01 October 2012

Lighting Fall Fires

This fall Small Pond has been positively abuzz with activity. I've been working like mad on my project Puppets Without Borders… and then there was Stickfest… but oh no, that is not all! A few weeks ago we hosted the Experimental Lantern Laboratory, which was the first creative step in what will become the inaugural Firelight Lantern Festival in the works for April 2013. We brought together artists and community members in a free-form workshop, where they could play around with the materials and make anything they wanted.


Many worked in pairs; everything is more fun with a friend.


In the month prior to the festival, these creative souls will be our workshop leaders, going out into the community, hosting 20 workshops around Prince Edward County. They’ll be working with people of all ages to create lanterns which everyone will bring to the festival and carry in the procession. Other lanterns will be made to hang in shop windows on Main Street Picton.

We call ourselves The Department of Illumination. Our goal is to bring our community together and light up the night with creativity. If this initial workshop is anything to go by, I think that we’re in for an amazingly fun time.

Back row, L to R: Norman Markland, Nella Casson, Krista Dalby, Shelby Larner, Susanne Larner, Liz Zylstra.

Front row, L to R: Mile Murtanovski, Chrissy Poitras, Kyle Topping
This past weekend we hosted a writer’s retreat let by Chris Kay Fraser of Firefly Creative Writing, called “Spark Your Creative Fires for Fall.” With eight participants, including myself, it was a weekend filled with not just words on the page, but also with great kindness – both to each other, and to our creative selves.


Chris led us through a series of writing exercises and prompts designed to get our engines running.


There were two periods of completely silent writing time, where we were encouraged to not even make eye contact with one another, and were free to work on whatever we liked.


I love having a house full of writers. People moving about in silence, respecting the tranquility of others and finding space for their own thoughts. The constant flow of caffeinated beverages, keeping those big, beautiful ideas silently blooming in every corner of the house, the yard, the grounds. What I will remember most was on the second night, when the silence was broken, and people shared the stories and poems they'd written. It was very moving to listen to all of these incredible, vivid, inner worlds bursting out into the world for the first time. We discussed how we could tell when a piece of writing was “good,” and one of the writers said, “I know a piece of writing is good when it makes me want to cry.” I sense that I wasn't the only one who had a lump in their throat that night.

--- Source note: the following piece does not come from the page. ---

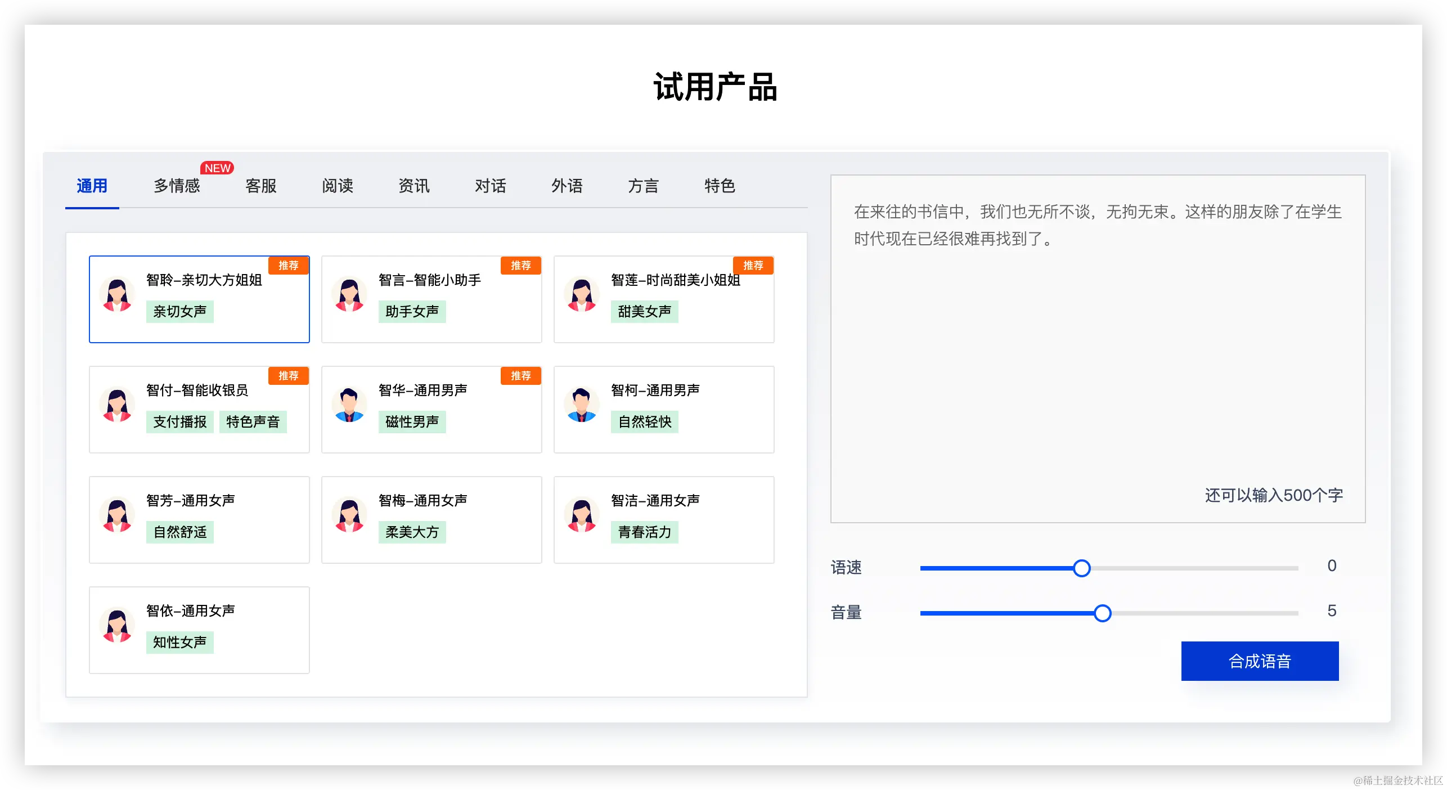Switch to the 多情感 tab
Image resolution: width=1447 pixels, height=790 pixels.
pos(177,186)
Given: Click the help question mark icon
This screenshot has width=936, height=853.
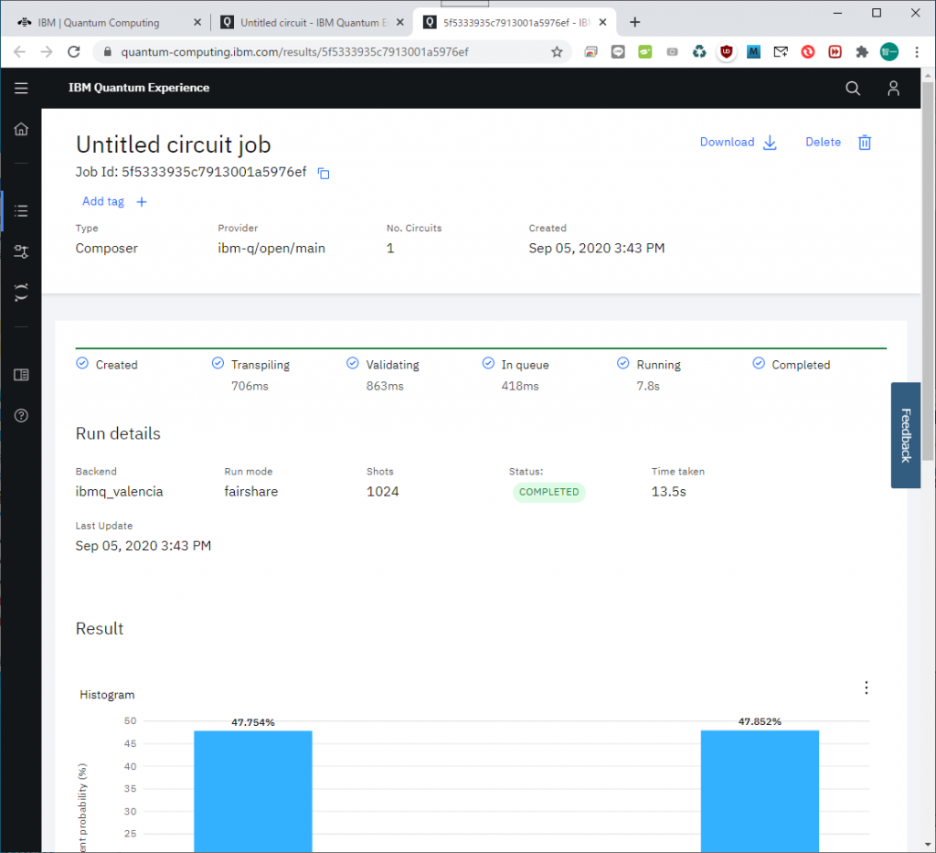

On our last morning together, and as our last act as a group, we each wrote on a rock a few words that were meaningful to us.


We walked out to the woods, relishing these last moments as our time together drew to a close. We placed our rocks in the forest, amongst the other art on the artists’ trail.


Then Chris gave us one last gift, reading us a poem, stoking the fires within us with one last breath of wisdom and beauty.

Chris reads us one last poem
Although autumn is often thought of as a time of endings, this year the fall seems rich with new beginnings; small, precious fires that will keep us warm all winter long.